### Work to do
Write out every line of the records below word for word, but leave out the pictures.

### Records supplied
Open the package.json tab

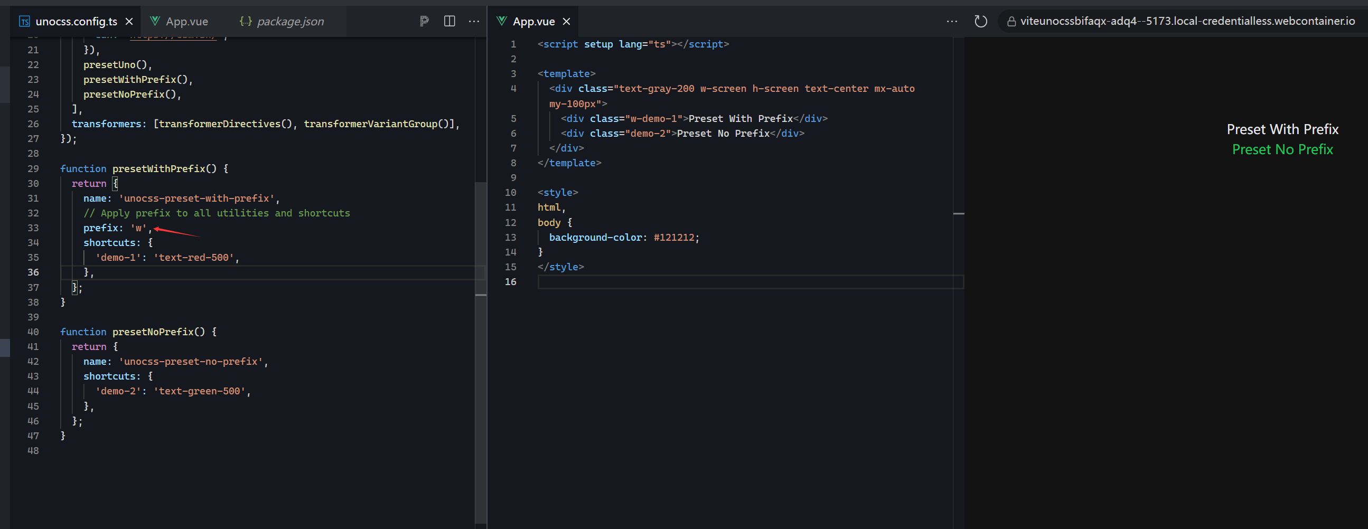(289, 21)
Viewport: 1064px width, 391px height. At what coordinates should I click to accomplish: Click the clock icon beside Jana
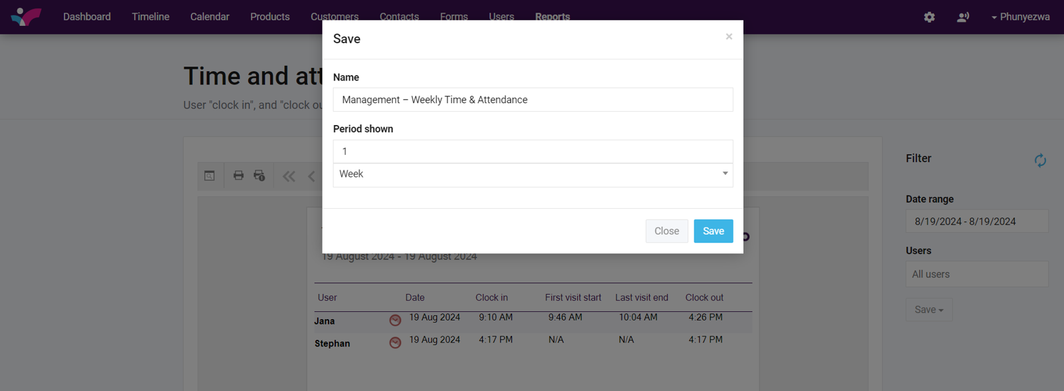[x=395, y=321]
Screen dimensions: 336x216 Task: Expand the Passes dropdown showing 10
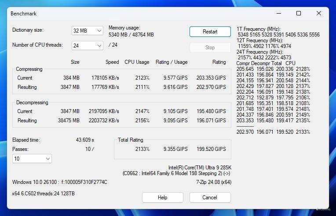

### Response to this exercise
Open the package.json tab

(289, 21)
Viewport: 1064px width, 391px height. At what coordinates should I click to accomplish: Click the clock icon beside Jana
[x=395, y=321]
Screen dimensions: 336x216 Task: Expand the Passes dropdown showing 10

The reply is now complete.